Remote working is the big trend in America’s working patterns. Right now, thanks to expanding cloud services, videoconferencing, etc.,  37% of our workforce is working remotely for some, if not all, of the work week. FlexJob, an online connector for job seekers and job posters, predicts that 50% of the workforce will be working remotely in 2020.

Gallup, one of the most trusted names in research, gave this topic of remote/offsite working, center state in its most recent annual report on the State of the American Work Force in 2016.  Clearly, the surge in the number of remote workers, up +103% in just a decade, and the number of remote hours worked has enormous consequences for both the individual remote worker and the company for which that remote worker works.

 

In 2012, Gallup’s research data indicated that an optimal ratio of remote/offsite working and onsite working was 20% remote/offsite to 80% onsite.  In 2016, that ratio is 60-80% remote/offsite to 40-20% onsite!

This 60-80% remote/offsite working is directly related to boosting the worker’s engagement with the company.  As long as they can have “face time” with their friends and managers at work on a regular though shorter basis, remote/offsite workers report being more connected with the company when they have the autonomy and flexibility to work on their own the majority of their working time.  Not only do remote/offsite workers feel more engaged with the company when working “on their own” 3 – 4 days a week, remote/offsite workers report feeling that they are most effective and make their best progress when they have this home office balance.

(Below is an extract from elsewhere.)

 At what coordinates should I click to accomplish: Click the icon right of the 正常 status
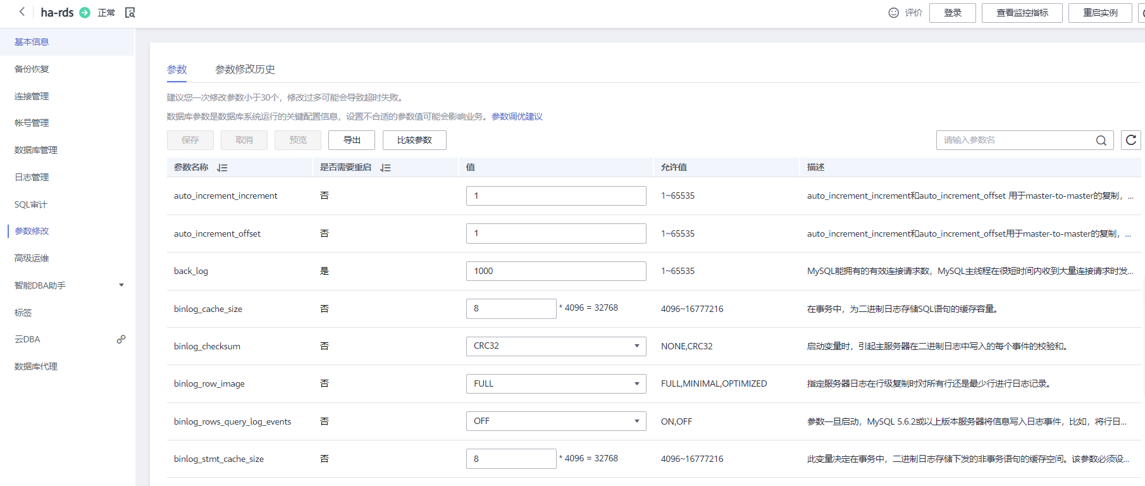[130, 13]
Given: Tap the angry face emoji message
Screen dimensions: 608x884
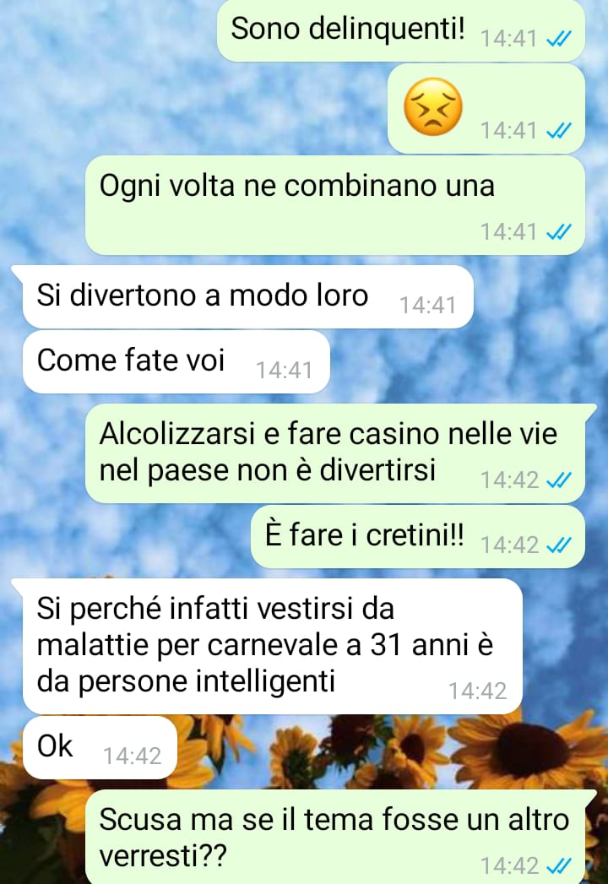Looking at the screenshot, I should tap(486, 108).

Despite a few large companies such as IBM and Yahoo pulling the pull on remote/offsite working, such data has a reassuring effect on company leaders and managers who are involved with and/or promoting remote/offsite working.  The 60:40 – 80:20 ratio of working remotely/offsite indicates that workers’ engagement levels with their respective companies are more than satisfactory.  Workers working these ratios report that they have a best friend at work and that they have sufficient opportunities to learn and develop in their professional lives.  They also report feeling that they make more progress during their workdays than those who work remotely 2-3 days a week or at the lower ratios of 40:60 – 60:40.  Remote/offsite working at the optimal 60 – 80% or 3-4 day a week ratio enhances, does not deter, engagement and progress.